デリケートゾーンを汚すのは汗だけでなく、おりものや月経血、尿、便などが付着する部分でもあり、下着のなかでむれた状態では細菌が増えやすく、特に生理中の月経血によりニオイがきつくなることもあります。

陰部はムレやすく、刺激に敏感にもなっているため、かゆみやかぶれなどのトラブルも起きやすいものです。

陰部のムレを防ぐためには、通気性の悪いショーツや締めつけのきついジーンズは避けたほうがよく、ナイロンなどの素材を避けて、コットンやシルクなどを身につけましょう。ストッキングによるムレも気になりますが、仕事でどうしても履く必要がある時には、できるだけ通気性の良い夏用のストッキングやショートストッキング、ガーターベルトを使用するようにしましょう。

清潔に保つために

外出中に陰部の汗やベタつきが気になる時は、排尿のたびにウオッシュレットのビデを利用して洗い流し、清潔を保つように心がけましょう。ただ水流を当てるだけでは汚れは簡単にはとれないので、指の腹を使って上のほうから順番に肛門までを洗います。大便のときには必ず洗うように習慣づけてください。ナプキンやおりものシートは、こまめに交換しましょう。見た目はあまり汚れていなくても、雑菌が繁殖していることがあります。スポーツなどで汗をかいたときには、ショーツも履き換えたほうがよいでしょう。
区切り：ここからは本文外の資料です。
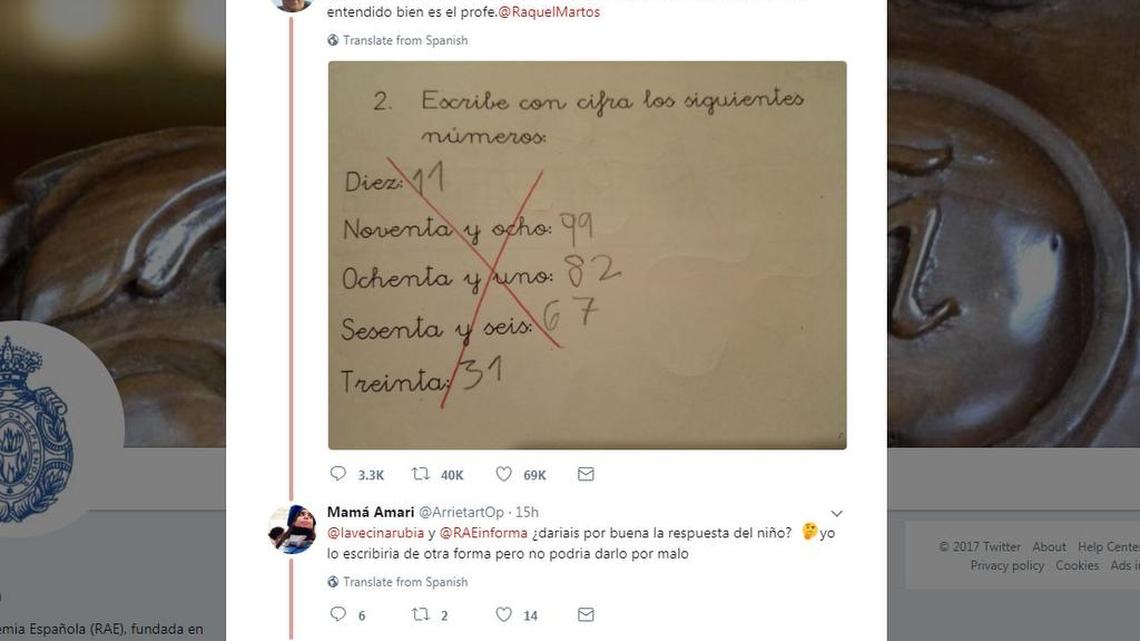Translate Mamá Amari's tweet from Spanish
1140x641 pixels.
pyautogui.click(x=405, y=582)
ただし、陰部を清潔にしようとするあまりに洗いすぎてしまうのはかえって逆効果になります。

デリケートゾーン三大悩みのひとつでもある「ムレ」

デリケートゾーンに関する三大悩みは「におい」「かゆみ」「ムレ」。とくにムレは避けられない悩みです。特に生理時には、経血の生臭い臭いに加えて、「かゆみ」や「ムレ」からくる不快感は相当なもの。長時間ナプキンをつけていればなおさらです。
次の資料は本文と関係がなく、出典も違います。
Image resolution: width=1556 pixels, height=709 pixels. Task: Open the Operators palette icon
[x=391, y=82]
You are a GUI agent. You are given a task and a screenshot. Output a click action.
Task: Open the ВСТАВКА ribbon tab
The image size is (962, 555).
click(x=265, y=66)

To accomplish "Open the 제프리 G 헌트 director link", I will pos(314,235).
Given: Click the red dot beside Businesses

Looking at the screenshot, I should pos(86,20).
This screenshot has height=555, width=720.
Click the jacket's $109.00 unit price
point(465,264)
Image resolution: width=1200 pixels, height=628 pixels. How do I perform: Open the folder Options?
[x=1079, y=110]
デリケートゾーンは、全身のお肌の中でも最も薄い部分です。それだけに外部からの刺激やストレスに弱いということになります。でも多くの女性は、「仕事だから仕方ない…」と、生理痛に耐え、デリケートゾーンの不快感にも耐えて働いているのではないでしょうか。働く女性ばかりでなく、子育て真只中の女性や専業主婦であっても、わざわざムレ対策にトイレで一息ということは、まずありません。でも、何とかして快適なゾーンをキープすることはできないでしょうか。

★ムレの対策のために

それには清潔を心がけることが基本。入浴時にはデリケートゾーンをしっかり洗い、適切なケアをし、清潔な下着を身につけるようにします。汗をかいたり、おりものや経血で汚れたりした場合は下着やナプキンをこまめに替えます。ショーツは特に通気性のよい綿素材のものがおすすめ。ぴったりとしたジーンズやストッキングよりはゆったりとして通気性のよいスカートや短めのキャロットスカートなどが適当です。生理中は臭いが心配かもしれませんが、パンツよりも思い切ってスカートをはくことでかゆみ、ムレ対策になります。臭いが心配であればその分、マメにナプキンを交換すれば、臭いと一緒にかゆみやムレも抑えることができます。
また、ストレスや寝不足などによる免疫力の低下も、かゆみをはじめ、さまざまなトラブルの元となるので、生活習慣を整えるようにも気をつけてください。